Collected data entries →
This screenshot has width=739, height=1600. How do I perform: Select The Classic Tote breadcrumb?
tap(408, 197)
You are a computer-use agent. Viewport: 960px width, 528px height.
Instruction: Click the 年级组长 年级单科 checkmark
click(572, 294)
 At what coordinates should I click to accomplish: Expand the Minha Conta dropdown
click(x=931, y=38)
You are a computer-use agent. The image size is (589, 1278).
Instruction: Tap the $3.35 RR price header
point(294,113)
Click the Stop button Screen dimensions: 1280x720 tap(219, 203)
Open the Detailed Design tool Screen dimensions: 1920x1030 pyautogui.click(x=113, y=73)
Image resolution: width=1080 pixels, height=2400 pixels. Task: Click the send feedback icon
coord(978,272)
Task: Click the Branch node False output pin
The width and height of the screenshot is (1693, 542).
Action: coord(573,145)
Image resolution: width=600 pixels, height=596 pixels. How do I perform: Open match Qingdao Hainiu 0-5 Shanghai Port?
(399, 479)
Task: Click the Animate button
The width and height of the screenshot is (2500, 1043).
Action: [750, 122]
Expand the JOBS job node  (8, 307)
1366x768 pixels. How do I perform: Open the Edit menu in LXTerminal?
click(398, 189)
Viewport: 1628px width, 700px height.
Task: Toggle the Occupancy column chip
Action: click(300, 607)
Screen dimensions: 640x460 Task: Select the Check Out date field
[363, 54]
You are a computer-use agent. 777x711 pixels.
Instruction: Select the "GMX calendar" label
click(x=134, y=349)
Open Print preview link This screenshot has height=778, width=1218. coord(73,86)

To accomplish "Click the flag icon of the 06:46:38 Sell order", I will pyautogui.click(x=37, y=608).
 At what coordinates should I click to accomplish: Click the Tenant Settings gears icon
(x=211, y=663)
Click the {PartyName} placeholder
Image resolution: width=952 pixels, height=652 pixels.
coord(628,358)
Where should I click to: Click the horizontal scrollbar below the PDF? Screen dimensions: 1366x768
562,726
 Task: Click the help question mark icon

ASSIGNED TASK →
Line count for the string "pyautogui": work it out from the records above and reply with the number alone.

ANSWER TO THIS PROBLEM →
2